McRae v. Moore, 33 N.C. App. 116 (1977)

May 4, 1977 · North Carolina Court of Appeals · No. 7613DC751
33 N.C. App. 116

CAMERON M. McRAE and wife, ALETA M. McRAE v. JERRY MOORE and wife, JENNETTE MOORE

No. 7613DC751

(Filed 4 May 1977)

1. Frauds, Statute of § 2; Boundaries § 10— contract to convey land — ambiguous description — admissibility of parol evidence

When it is apparent upon the face of a written contract that there is uncertainty as to the land intended to be conveyed and the contract itself refers to nothing extrinsic by which the uncertainty can be resolved, the description is said to be patently ambiguous, parol evidence is not admissible to explain the ambiguity, and the contract is void; however, if the contract, although insufficient in itself to identify the property, refers to matters extrinsic by which identification might possibly be made, the description is said to be latently ambiguous, and evidence, parol and other, may be offered with reference to the extrinsic matter tending to identify the property.

2. Boundaries § 10.2— contract to convey land — latently ambiguous description — parol evidence admissible

A written option to purchase land was latently ambiguous and parol evidence was admissible to fit the description to the land where the option was insufficient in itself to identify the property which was the subject matter of the contract, but it did refer to matters extrinsic, i.e., the reference to a lot “presently occupied by Cameron M. and Aleta M. McRae as residence and real estate office,” from which it might have been possible to identify the property with certainty.

*1173. Boundaries § 10— contract to convey land — latently ambiguous descriptions— insufficiency of parol evidence

In an action for specific performance of a latently ambiguous contract to convey land, parol evidence disclosed that there was no clearly identifiable lot with boundaries capable of being established with certainty “occupied by Cameron M. and wife Aleta M. McRae as residence and real estate office” as set forth in the contract; instead, all the evidence showed that the house occupied by the McRaes was located on a larger tract, of which only a portion was being sold, and the correct dividing line separating the portion to be sold from the portion to be retained was never established.

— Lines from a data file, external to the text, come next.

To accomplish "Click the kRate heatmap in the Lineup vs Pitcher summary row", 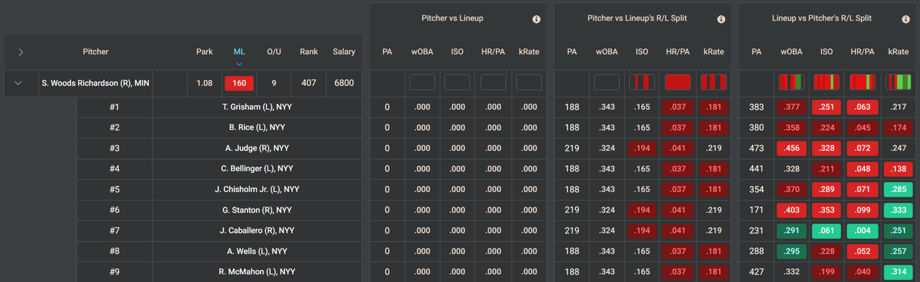I will coord(898,82).
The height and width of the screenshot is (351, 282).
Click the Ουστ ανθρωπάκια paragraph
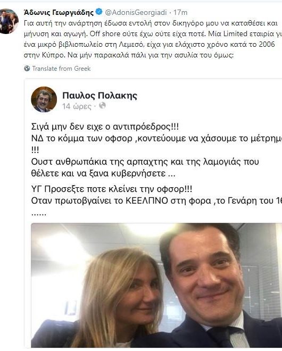point(145,168)
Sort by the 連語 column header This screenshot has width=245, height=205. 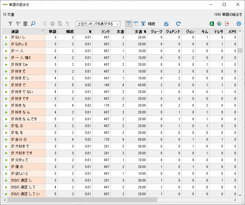(x=27, y=31)
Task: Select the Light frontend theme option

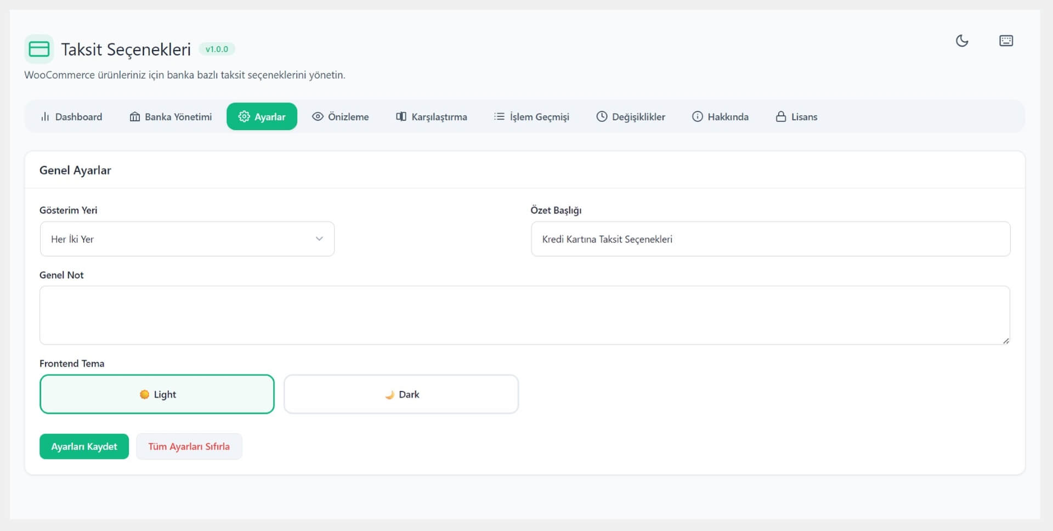Action: [x=157, y=394]
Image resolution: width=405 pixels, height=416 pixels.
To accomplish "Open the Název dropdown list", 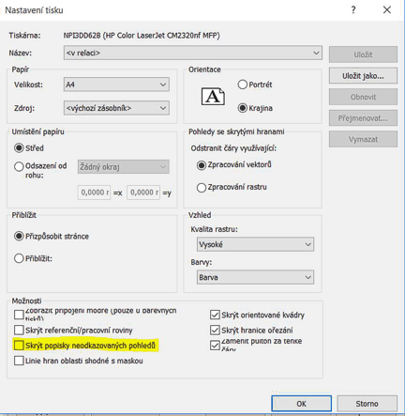I will pyautogui.click(x=193, y=53).
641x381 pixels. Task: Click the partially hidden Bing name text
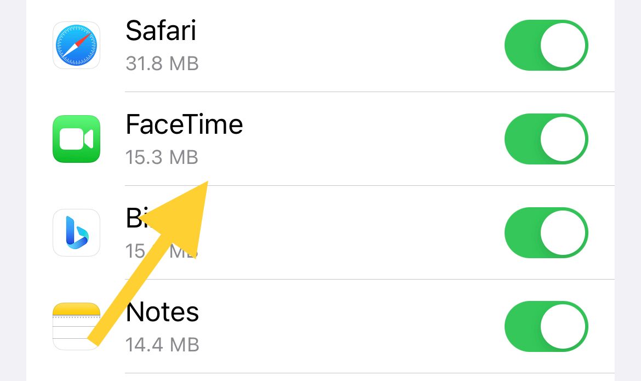click(135, 218)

4. Boundaries § 10.2— contract to convey land — latently ambiguous description — admissibility of parol evidence

In an action for specific performance of an option to purchase property, the trial court did not err in admitting defendants’ evidence as to location of the property dividing line, since defendants’ admission in their answer that they executed the option agreement did not eliminate an issue as to adequacy of the property description contained therein.

5. Boundaries § 10.2— contract to convey land — latently ambiguous description — admissibility of parol evidence

In an action for specific performance of a contract to convey land, plaintiffs’ contention that defendants’ parol evidence was inadmissible because it altered an unambiguous written contract is without merit, since the description in the contract mentioned only two lines which could not by themselves enclose any lot; the description failed to state which line, if either, fronted on Causeway Road; and the unit of measure referred to, whether feet or yards or some other, was not stated.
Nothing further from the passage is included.